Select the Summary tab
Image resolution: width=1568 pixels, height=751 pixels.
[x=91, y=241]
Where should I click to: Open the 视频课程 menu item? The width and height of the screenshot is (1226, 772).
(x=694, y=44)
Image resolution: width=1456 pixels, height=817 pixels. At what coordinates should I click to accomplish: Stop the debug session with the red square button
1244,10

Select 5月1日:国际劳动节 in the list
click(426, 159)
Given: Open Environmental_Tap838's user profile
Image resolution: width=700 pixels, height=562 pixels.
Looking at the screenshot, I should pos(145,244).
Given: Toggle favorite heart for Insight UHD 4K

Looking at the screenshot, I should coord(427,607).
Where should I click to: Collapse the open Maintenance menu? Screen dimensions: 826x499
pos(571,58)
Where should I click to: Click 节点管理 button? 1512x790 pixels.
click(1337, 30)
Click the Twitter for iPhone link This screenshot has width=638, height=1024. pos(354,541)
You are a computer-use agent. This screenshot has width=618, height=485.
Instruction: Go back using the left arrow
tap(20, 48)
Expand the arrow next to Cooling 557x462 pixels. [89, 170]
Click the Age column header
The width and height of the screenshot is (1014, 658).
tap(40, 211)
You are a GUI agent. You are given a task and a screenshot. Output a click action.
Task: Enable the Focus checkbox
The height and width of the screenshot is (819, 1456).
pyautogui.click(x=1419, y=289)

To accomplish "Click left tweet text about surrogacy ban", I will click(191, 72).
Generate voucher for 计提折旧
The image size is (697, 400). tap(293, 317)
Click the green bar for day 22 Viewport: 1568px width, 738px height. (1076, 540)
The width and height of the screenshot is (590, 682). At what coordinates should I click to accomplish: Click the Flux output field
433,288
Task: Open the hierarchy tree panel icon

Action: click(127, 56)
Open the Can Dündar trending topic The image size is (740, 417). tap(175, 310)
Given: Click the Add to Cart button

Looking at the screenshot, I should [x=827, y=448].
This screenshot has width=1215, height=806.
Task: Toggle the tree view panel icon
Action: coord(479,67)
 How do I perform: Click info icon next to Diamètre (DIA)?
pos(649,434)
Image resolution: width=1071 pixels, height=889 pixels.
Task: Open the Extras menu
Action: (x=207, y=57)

Aim of the task: Rewrite all the rows above, renaming the phrase "Where should I click to" to "Which point should I select to" everywhere it occurs and leaving everything else unchanged.

Response for this exercise:
Select the Summary tab
Image resolution: width=1568 pixels, height=751 pixels.
[x=91, y=241]
Which point should I select to: Open the 视频课程 menu item? The width and height of the screenshot is (1226, 772).
(x=694, y=44)
Image resolution: width=1456 pixels, height=817 pixels. At what coordinates should I click to accomplish: Stop the debug session with the red square button
1244,10

Select 5月1日:国际劳动节 in the list
click(426, 159)
Given: Open Environmental_Tap838's user profile
Image resolution: width=700 pixels, height=562 pixels.
Looking at the screenshot, I should pos(145,244).
Given: Toggle favorite heart for Insight UHD 4K

Looking at the screenshot, I should coord(427,607).
Which point should I select to: Collapse the open Maintenance menu? Screen dimensions: 826x499
pos(571,58)
Which point should I select to: Click 节点管理 button? 1512x790 pixels.
click(1337, 30)
Click the Twitter for iPhone link This screenshot has width=638, height=1024. pos(354,541)
You are a computer-use agent. This screenshot has width=618, height=485.
Instruction: Go back using the left arrow
tap(20, 48)
Expand the arrow next to Cooling 557x462 pixels. [89, 170]
Click the Age column header
The width and height of the screenshot is (1014, 658).
tap(40, 211)
You are a GUI agent. You are given a task and a screenshot. Output a click action.
Task: Enable the Focus checkbox
The height and width of the screenshot is (819, 1456).
pyautogui.click(x=1419, y=289)

To accomplish "Click left tweet text about surrogacy ban", I will click(191, 72).
Generate voucher for 计提折旧
The image size is (697, 400). tap(293, 317)
Click the green bar for day 22 Viewport: 1568px width, 738px height. (1076, 540)
The width and height of the screenshot is (590, 682). At what coordinates should I click to accomplish: Click the Flux output field
433,288
Task: Open the hierarchy tree panel icon

Action: click(127, 56)
Open the Can Dündar trending topic The image size is (740, 417). tap(175, 310)
Given: Click the Add to Cart button

Looking at the screenshot, I should [x=827, y=448].
This screenshot has width=1215, height=806.
Task: Toggle the tree view panel icon
Action: coord(479,67)
 How do I perform: Click info icon next to Diamètre (DIA)?
pos(649,434)
Image resolution: width=1071 pixels, height=889 pixels.
Task: Open the Extras menu
Action: (x=207, y=57)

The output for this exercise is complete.